### SELECTED TEXT
*****
Even though the last half of 2000 seemed to be encouraging for the further development of the capital market, it appears that at the beginning of the current year it has slipped back into its old trading rut.
The encouragement as 2000 came to a close had been seen in the trading of issues which enlivened the entire capital market, including Nafta Gbely (the dominant gas storage company), VÚB (a state-owned bank about to be privatised), IRB (another state financial house set for sale) and SES Tlmače (a power engineering company). Trading with Nafta Gbely culminated with the entry of a minority investor, Westfälische Ferngas AG, which took an aggregate stake of 40% on outstanding share capital. We also saw the conclusion of a Memorandum of Understanding with the majority shareholder in the Slovak Gas Company (SPP), the state gas utility.
Privatisation tenders at VÚB and IRB are pending, and accumulated stakes in these firms are likely to be offered to strategic investors entering the state-owned commercial banks or financial investors interested in controlling at least 10% of the share capital - the lowest threshold at which an investor can obtain certain minority shareholder rights.
*****
### DATA FOR REVIEW
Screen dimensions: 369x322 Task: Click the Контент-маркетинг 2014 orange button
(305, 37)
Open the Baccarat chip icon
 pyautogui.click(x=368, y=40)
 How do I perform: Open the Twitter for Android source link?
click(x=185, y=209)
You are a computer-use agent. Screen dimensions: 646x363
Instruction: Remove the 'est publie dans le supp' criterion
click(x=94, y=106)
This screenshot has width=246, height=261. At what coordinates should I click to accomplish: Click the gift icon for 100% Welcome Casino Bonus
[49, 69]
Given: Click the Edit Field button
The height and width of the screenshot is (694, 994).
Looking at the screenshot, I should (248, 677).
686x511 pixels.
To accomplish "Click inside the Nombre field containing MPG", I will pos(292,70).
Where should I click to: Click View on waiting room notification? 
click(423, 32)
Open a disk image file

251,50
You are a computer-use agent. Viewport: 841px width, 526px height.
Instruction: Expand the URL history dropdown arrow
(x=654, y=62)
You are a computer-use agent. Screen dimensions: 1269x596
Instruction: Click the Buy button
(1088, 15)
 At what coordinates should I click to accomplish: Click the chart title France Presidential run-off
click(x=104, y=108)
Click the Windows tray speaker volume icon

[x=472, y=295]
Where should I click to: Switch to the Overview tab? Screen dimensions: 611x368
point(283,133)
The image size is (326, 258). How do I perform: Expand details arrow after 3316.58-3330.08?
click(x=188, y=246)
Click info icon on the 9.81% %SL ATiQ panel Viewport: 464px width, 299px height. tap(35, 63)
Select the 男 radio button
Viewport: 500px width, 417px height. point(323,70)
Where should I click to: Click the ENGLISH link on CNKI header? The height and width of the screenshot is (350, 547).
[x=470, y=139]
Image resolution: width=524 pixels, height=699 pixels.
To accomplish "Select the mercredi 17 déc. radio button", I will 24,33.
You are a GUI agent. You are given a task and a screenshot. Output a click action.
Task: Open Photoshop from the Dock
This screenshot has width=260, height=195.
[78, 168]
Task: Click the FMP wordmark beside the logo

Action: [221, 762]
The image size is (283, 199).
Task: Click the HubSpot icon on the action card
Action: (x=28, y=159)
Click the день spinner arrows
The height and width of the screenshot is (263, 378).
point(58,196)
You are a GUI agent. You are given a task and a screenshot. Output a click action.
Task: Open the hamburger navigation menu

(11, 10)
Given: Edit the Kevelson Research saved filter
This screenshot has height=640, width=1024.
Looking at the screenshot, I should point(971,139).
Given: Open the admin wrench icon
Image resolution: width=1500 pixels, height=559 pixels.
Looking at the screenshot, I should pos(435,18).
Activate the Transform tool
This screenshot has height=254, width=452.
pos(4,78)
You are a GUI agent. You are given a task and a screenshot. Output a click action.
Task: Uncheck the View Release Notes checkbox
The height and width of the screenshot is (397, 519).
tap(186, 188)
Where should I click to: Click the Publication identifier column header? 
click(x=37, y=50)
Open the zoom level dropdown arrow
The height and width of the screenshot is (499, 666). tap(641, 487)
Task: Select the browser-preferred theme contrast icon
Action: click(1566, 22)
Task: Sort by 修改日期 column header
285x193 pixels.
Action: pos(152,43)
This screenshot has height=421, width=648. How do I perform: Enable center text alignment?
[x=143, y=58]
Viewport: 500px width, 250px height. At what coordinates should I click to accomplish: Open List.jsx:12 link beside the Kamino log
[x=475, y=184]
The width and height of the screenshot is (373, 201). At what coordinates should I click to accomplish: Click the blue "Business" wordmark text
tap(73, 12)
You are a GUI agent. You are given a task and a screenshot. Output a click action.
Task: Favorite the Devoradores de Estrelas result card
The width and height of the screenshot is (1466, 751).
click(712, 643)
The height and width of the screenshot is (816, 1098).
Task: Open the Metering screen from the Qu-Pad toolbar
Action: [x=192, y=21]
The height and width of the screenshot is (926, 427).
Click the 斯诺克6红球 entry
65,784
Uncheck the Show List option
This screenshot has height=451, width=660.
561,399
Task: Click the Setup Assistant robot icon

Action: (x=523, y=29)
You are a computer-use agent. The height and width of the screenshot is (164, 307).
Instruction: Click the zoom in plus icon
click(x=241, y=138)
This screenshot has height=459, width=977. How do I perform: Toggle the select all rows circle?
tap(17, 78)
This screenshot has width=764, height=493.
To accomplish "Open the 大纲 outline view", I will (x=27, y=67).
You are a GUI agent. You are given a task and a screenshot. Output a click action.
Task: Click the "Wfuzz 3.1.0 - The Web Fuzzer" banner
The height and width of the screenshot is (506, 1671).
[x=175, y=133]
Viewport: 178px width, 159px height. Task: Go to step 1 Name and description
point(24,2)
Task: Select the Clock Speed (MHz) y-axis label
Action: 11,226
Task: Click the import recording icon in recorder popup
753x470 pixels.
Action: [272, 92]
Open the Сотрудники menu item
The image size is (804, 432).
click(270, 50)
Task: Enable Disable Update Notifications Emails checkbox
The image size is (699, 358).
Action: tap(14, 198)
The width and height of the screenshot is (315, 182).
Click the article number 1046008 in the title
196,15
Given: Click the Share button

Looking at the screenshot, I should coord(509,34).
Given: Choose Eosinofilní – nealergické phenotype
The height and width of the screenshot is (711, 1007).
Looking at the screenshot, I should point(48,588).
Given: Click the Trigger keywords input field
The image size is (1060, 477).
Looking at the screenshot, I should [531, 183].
*****
### WORK INSTRUCTION
Return everything from "Even though the" down to "old trading rut." in the capital market text, copied word for word.

### ANSWER SECTION
Even though the last half of 2000 seemed to be encouraging for the further development of the capital market, it appears that at the beginning of the current year it has slipped back into its old trading rut.